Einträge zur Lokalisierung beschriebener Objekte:
-*-
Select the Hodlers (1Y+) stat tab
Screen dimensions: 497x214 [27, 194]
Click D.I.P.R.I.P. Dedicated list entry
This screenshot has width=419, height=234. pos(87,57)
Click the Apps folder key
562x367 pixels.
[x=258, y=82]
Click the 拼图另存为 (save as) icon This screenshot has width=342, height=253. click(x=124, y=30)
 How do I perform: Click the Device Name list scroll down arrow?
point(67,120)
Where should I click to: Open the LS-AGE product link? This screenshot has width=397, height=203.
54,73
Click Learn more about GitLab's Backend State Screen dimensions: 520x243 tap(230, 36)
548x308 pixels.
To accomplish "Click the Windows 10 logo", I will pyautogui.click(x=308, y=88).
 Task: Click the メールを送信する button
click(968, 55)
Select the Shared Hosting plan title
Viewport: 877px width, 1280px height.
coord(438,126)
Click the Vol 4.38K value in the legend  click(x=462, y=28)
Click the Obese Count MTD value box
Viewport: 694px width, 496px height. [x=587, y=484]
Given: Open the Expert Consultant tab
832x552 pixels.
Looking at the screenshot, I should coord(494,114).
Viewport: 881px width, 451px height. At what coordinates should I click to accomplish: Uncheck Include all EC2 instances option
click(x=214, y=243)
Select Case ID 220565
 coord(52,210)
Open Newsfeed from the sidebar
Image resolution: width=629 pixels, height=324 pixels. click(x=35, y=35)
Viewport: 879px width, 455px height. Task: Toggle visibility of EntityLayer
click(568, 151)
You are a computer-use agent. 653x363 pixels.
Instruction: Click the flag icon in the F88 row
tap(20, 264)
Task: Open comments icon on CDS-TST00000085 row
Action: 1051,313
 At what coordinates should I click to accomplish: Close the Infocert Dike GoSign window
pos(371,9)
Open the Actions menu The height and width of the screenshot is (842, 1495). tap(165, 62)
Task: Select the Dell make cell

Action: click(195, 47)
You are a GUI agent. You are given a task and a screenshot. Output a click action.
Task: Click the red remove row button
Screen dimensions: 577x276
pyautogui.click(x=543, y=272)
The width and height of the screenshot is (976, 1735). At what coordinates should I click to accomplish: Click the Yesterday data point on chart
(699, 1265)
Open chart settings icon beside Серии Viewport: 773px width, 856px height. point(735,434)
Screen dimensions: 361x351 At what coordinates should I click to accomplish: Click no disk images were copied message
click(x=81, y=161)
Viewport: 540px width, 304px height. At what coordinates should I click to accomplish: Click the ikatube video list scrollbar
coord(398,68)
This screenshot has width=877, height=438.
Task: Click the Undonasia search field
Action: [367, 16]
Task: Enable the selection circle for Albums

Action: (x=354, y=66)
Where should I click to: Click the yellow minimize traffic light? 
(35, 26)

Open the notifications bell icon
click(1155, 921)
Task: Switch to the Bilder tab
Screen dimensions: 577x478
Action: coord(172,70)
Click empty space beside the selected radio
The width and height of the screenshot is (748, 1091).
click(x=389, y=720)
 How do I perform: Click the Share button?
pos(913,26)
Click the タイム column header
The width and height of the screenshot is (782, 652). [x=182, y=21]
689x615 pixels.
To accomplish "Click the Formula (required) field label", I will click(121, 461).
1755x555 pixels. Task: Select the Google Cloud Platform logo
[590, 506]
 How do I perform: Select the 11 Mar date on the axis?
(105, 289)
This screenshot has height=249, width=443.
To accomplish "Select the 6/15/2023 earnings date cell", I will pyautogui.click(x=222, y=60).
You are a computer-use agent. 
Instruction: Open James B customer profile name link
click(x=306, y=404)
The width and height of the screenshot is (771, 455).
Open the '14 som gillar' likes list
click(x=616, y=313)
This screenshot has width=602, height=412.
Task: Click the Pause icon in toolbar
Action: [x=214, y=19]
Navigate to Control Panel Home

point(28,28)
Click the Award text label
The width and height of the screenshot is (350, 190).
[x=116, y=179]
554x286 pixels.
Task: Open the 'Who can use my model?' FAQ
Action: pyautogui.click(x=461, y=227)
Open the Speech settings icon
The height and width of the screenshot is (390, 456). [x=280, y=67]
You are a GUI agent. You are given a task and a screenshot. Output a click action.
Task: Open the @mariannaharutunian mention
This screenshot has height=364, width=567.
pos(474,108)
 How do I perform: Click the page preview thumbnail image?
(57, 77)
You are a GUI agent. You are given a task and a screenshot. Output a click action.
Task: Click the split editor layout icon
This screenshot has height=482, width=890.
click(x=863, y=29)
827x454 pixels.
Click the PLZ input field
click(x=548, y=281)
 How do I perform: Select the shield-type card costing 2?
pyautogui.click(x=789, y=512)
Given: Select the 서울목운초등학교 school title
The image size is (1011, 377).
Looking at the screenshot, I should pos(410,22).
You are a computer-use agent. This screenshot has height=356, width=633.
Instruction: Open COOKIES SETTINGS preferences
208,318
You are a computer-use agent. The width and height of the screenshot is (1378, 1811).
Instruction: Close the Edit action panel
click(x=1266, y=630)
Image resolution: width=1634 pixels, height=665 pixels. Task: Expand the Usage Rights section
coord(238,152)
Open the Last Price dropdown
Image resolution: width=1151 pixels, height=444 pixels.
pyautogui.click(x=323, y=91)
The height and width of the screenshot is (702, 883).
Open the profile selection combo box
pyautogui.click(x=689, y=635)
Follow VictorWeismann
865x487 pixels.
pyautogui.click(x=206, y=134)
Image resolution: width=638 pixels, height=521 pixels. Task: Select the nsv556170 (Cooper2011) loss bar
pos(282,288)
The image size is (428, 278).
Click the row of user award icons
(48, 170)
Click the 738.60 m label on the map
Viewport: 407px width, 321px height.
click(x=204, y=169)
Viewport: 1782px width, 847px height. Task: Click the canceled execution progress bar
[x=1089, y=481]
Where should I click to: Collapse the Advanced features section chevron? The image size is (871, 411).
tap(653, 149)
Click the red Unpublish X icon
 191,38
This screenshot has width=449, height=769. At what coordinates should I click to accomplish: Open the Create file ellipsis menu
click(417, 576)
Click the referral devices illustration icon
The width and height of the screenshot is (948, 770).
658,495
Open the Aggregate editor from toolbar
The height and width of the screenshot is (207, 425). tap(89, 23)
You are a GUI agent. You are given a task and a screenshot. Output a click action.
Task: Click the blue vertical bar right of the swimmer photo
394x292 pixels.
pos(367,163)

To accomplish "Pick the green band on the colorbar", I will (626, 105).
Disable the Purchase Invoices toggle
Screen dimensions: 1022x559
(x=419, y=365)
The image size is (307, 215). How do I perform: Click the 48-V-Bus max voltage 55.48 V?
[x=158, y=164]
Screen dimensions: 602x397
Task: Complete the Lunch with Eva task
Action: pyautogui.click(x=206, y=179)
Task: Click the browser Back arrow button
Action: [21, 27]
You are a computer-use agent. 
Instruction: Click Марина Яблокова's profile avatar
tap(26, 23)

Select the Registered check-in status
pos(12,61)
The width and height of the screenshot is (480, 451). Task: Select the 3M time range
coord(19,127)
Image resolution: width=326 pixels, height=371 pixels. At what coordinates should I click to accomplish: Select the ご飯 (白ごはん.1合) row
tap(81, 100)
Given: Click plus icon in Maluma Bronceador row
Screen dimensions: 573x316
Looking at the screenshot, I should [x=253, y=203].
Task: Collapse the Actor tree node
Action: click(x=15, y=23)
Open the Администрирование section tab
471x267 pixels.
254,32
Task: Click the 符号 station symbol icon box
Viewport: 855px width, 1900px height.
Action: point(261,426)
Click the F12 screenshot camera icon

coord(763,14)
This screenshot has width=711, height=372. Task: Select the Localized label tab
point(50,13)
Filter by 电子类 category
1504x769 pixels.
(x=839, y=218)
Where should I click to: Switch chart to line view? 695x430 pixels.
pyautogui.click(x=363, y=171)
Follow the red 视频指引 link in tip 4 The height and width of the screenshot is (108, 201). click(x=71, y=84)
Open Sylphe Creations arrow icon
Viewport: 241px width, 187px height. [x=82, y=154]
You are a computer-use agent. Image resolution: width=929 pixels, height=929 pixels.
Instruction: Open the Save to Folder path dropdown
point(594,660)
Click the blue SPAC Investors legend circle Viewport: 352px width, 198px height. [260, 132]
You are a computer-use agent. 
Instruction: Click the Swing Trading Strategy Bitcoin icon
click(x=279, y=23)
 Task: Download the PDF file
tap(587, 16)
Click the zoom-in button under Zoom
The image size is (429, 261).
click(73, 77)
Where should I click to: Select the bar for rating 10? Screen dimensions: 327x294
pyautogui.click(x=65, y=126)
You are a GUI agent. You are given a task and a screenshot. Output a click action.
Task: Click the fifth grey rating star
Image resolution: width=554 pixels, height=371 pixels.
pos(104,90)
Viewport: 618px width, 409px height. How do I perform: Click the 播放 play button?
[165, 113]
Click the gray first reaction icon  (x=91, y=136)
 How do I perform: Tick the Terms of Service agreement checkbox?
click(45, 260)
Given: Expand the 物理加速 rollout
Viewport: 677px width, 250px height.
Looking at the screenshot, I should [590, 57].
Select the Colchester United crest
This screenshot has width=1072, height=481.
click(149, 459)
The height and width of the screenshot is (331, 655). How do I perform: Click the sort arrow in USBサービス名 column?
-*-
- _Die Aufgabe_
Beginne bei der Zeile mit „Screen dimensions: 361x351“ und höre nach der Zeile mit „Action: (x=354, y=66)“ auf. Ändere in diesen Zeilen „Albums“ in „Playlists“ und gib sie sonst unverändert wieder.

- _Richtige Antwort_
Screen dimensions: 361x351 At what coordinates should I click to accomplish: Click no disk images were copied message
click(x=81, y=161)
Viewport: 540px width, 304px height. At what coordinates should I click to accomplish: Click the ikatube video list scrollbar
coord(398,68)
This screenshot has width=877, height=438.
Task: Click the Undonasia search field
Action: [367, 16]
Task: Enable the selection circle for Playlists

Action: (x=354, y=66)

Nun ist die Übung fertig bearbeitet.